The world's biggest social networking site designed for business, LinkedIn, has this month launched a new plug-in that allows its users to apply for jobs with the click of a button.
The 'Apply with LinkedIn' feature is aimed at both making the recruitment process easier for businesses and ensuring that those looking for work can instantly send applications to the right recipient. It's a logical step forward for LinkedIn, who have over 110 million registered members, many of whom already use the site as a place to advertise employment vacancies or their personal services.

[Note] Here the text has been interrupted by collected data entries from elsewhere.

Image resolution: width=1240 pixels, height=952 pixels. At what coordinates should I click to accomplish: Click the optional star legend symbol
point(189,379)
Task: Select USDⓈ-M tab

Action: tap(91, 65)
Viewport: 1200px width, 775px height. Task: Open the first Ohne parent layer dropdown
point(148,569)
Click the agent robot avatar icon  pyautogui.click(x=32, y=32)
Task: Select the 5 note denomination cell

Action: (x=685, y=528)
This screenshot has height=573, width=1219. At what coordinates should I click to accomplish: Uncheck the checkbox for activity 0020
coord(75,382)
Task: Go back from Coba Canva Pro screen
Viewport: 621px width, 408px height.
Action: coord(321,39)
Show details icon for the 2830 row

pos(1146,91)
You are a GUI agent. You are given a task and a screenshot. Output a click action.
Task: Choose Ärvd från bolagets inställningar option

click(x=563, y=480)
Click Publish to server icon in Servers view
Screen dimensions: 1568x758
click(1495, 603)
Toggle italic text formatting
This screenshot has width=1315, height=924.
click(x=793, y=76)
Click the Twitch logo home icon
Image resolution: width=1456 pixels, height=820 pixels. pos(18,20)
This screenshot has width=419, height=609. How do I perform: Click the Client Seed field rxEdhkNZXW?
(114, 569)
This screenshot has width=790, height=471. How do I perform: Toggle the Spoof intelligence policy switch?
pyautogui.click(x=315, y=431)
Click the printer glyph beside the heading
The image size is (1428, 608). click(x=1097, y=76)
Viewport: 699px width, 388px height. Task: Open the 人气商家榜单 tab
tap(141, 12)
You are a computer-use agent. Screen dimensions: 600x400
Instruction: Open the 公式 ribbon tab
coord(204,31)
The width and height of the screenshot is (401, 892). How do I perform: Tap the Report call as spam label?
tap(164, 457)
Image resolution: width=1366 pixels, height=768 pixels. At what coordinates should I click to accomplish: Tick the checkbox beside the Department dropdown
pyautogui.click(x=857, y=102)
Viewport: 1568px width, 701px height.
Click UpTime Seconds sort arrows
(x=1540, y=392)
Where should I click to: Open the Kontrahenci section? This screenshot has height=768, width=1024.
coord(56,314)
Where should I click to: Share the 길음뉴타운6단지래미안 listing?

LinkedIn's new tool makes this process simpler. Instead of users having to search for jobs on the site, find the appropriate email address and send off their CV and covering letter, they can simply click a logo and their LinkedIn profile will be submitted immediately to act as their résumé.
The new plug-in can also be embedded into external sites, and major companies such as Netflix and Photobucket are amongst the first businesses to debut it, according to LinkedIn's Technical Product Manager, Jonathan Seitel. "LinkedIn will also show you your professional connections that work at the company to increase your chances of getting hired through a referral", Seitel added.
Apps like SmartRecruiters already allow Facebook users to apply for jobs with their profiles, but with these more personal accounts often hosting embarassing pictures of drunken nights out it seems unlikely that this idea will take off, as SmartRecruiters themselves suggest.
The new 'Apply with LinkedIn' button is therefore no doubt incredibly useful, bringing a huge database of professional contacts into a more direct reach.
But given the fact that the site was launched back in 2003, it is a little surprising that it has taken this long for such a move to be realised. The news has also received a mixed reception from employers, some of whom have raised concerns about the inevitable spam applications that will have to filtered out.
In terms of the future, there are lots of further developments LinkedIn could make. One possibility could be to improve the next step of the online job application, the interview stage. Some sort of video chat interface might help employers 'meet' applicants, and would offer a cheaper, quicker alternative to traveling to an interview location. It could even be called "LinkedInterview".
It is clear that there is a lot of unexplored territory in the world of social media for employment services. LinkedIn's news this month is a sign this may be about to change, slowly, but surely.